* _INSTRUCTIONS FOR THE TASK_
What lines below contain the word "height"? Please pull each one out.

* _DATA RECORDS_
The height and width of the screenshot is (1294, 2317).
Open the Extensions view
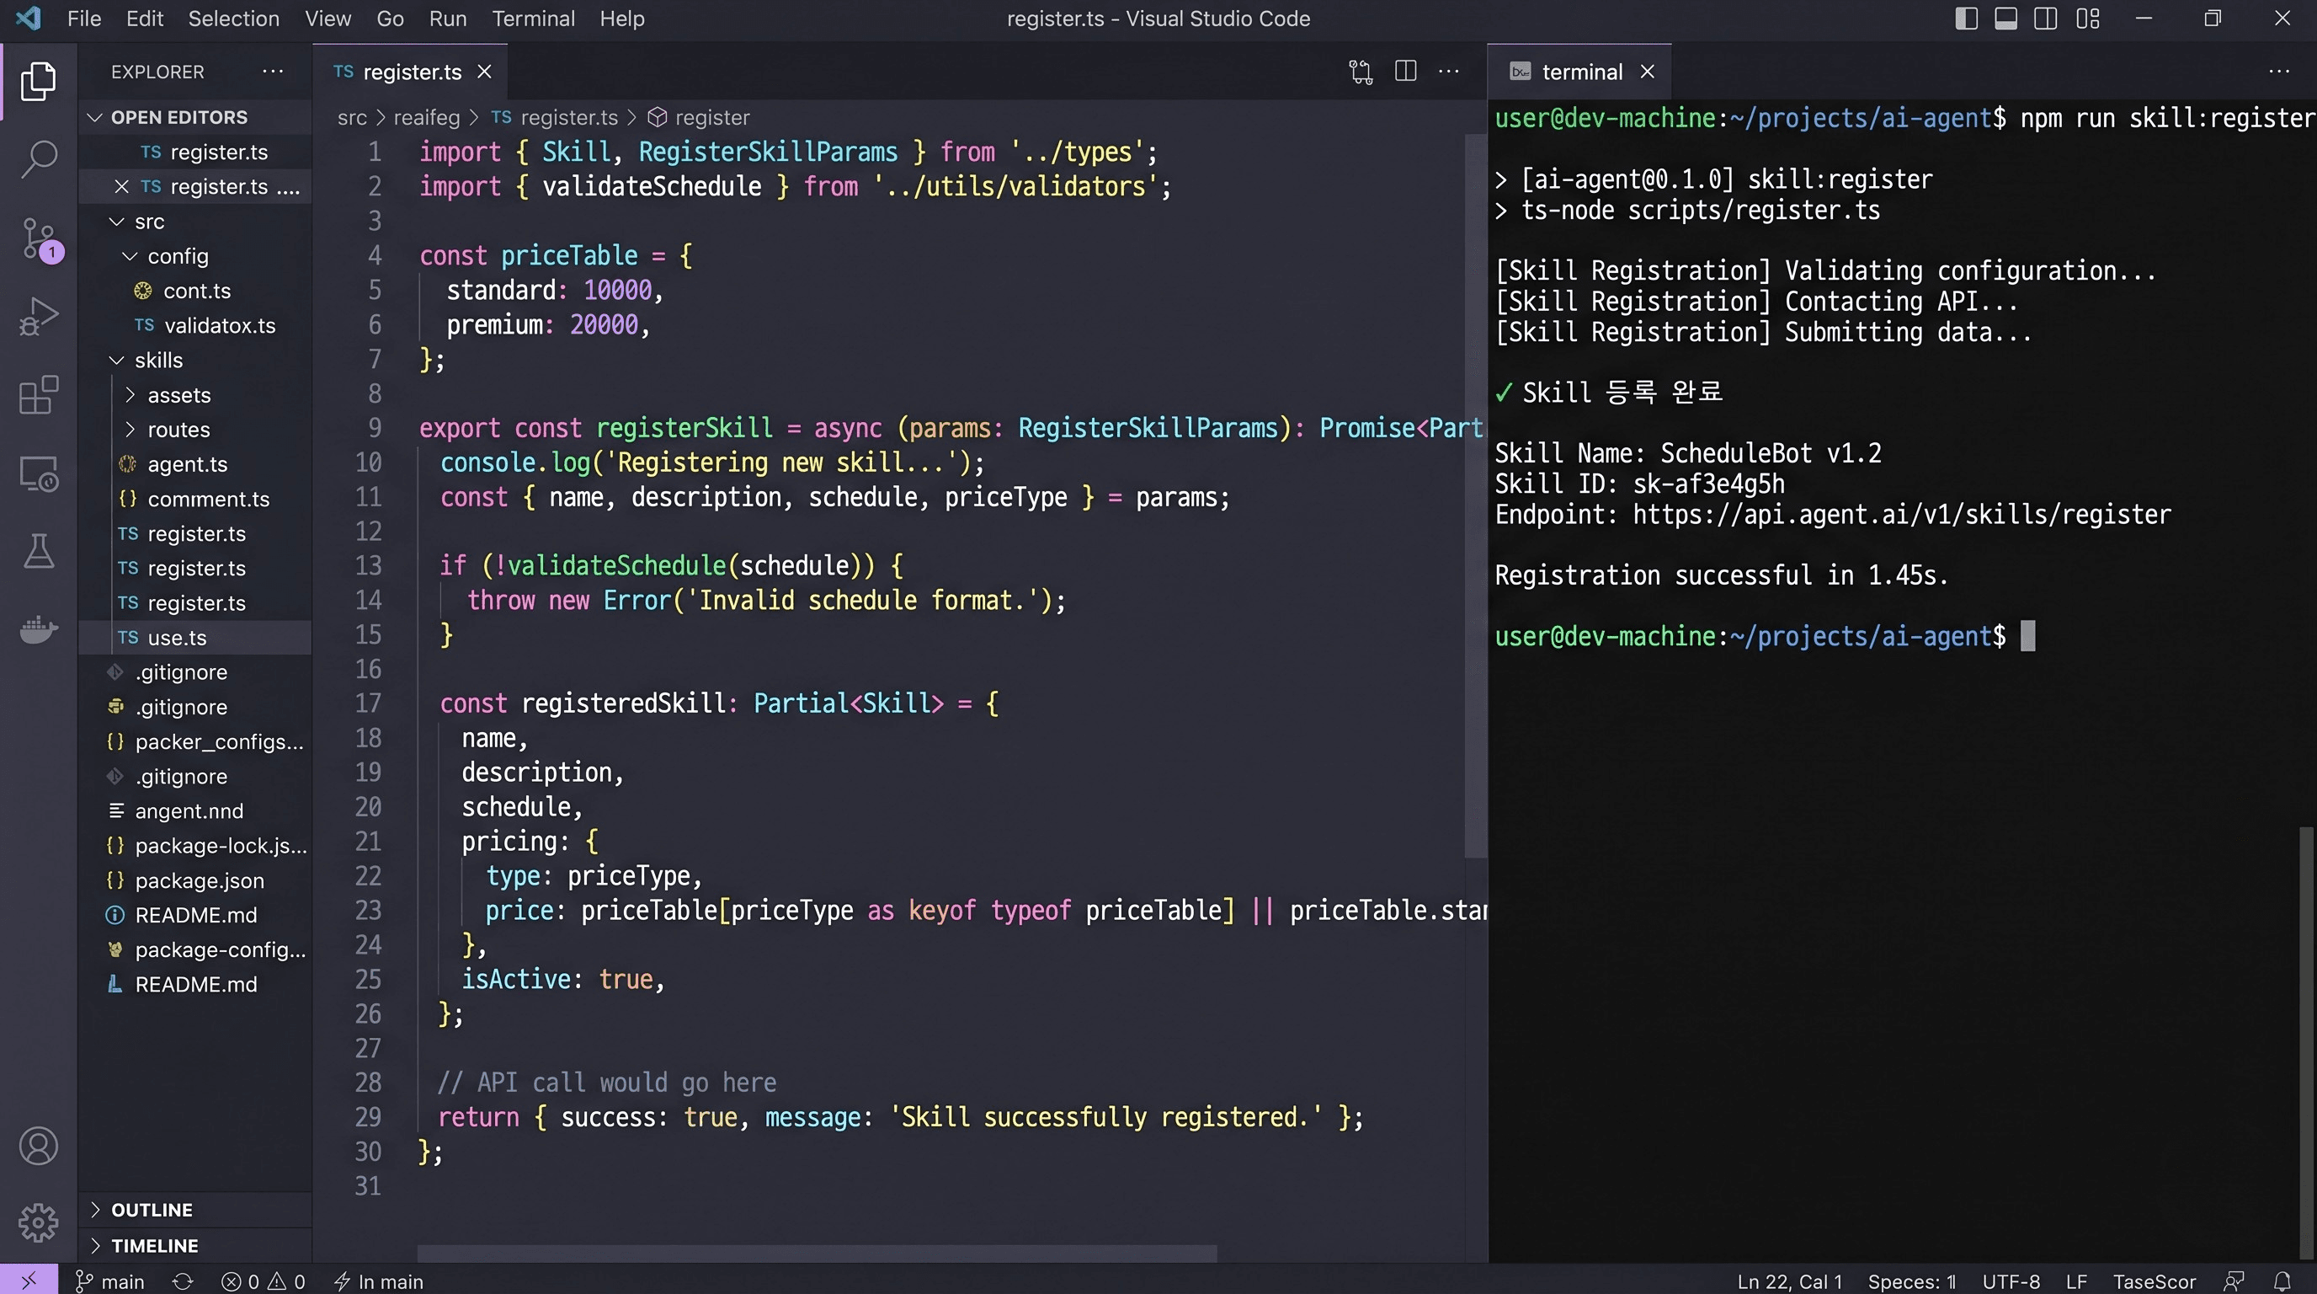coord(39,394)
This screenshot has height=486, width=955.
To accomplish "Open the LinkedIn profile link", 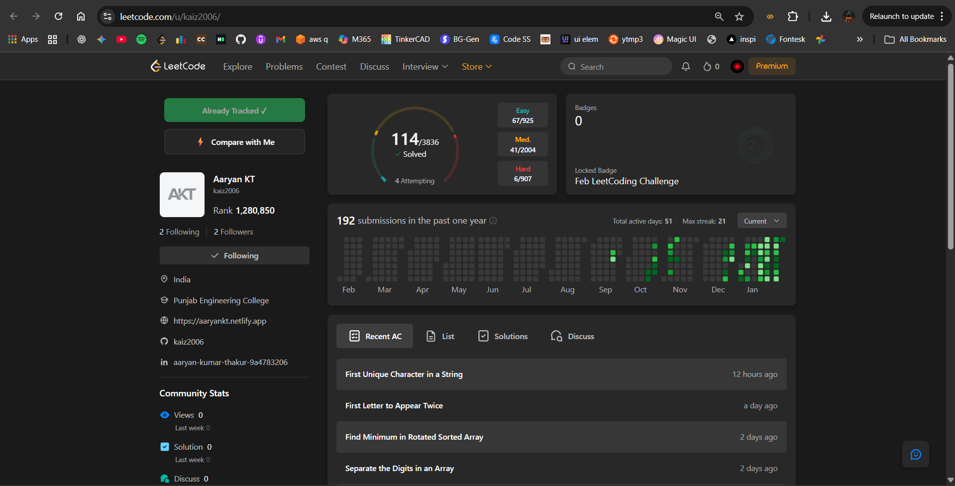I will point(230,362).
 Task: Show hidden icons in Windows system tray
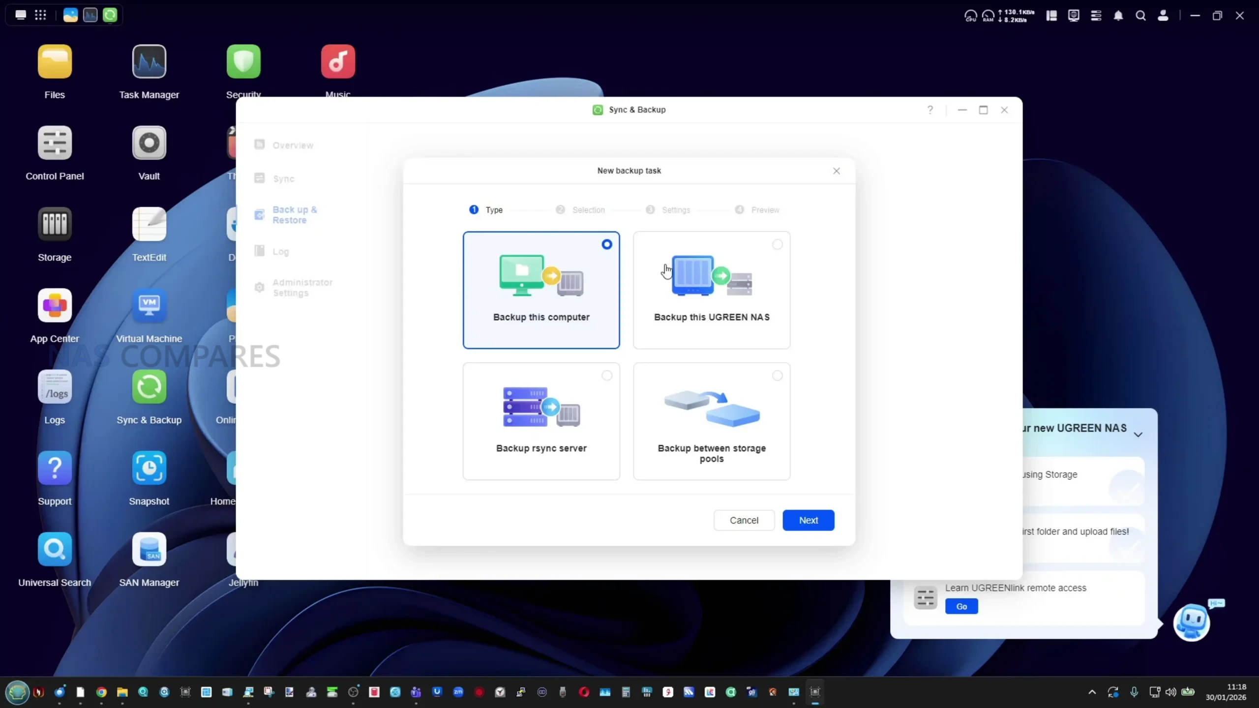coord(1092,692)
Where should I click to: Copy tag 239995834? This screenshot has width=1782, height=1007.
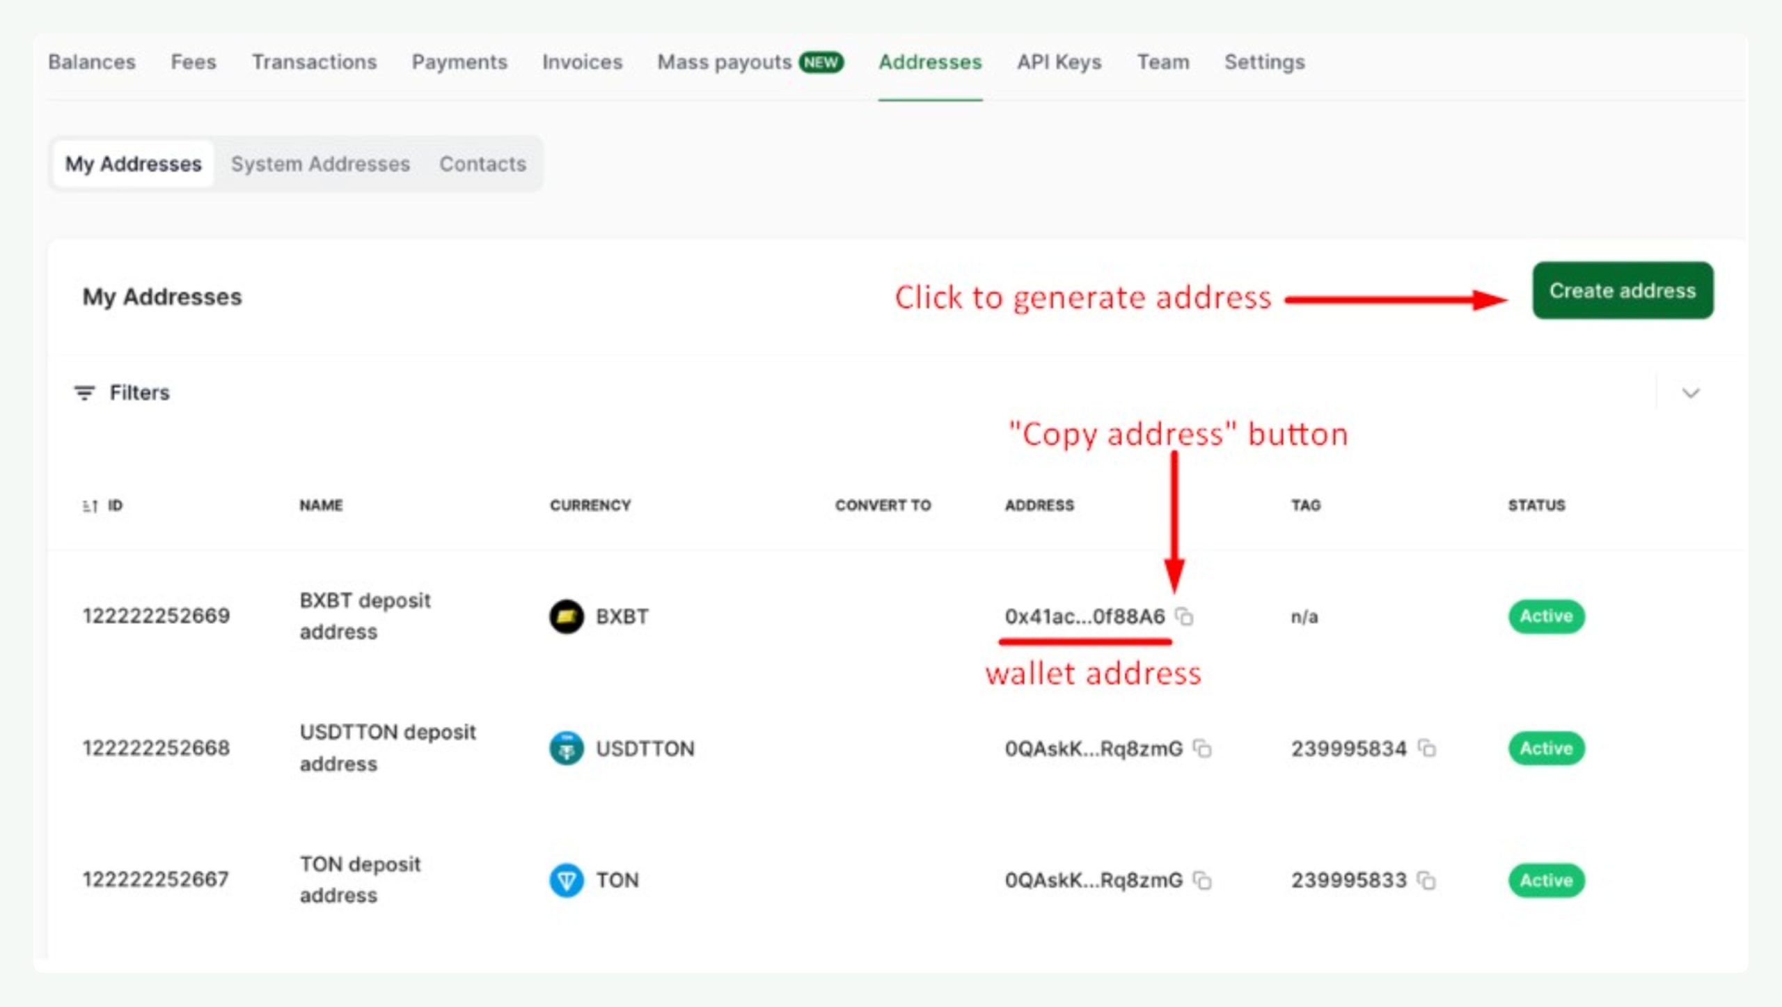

* _ANSWER FOR THIS EXERCISE_
The height and width of the screenshot is (1294, 2317).
This screenshot has height=486, width=955.
Where should I click to: Copy tag 239995834? This screenshot has width=1782, height=1007.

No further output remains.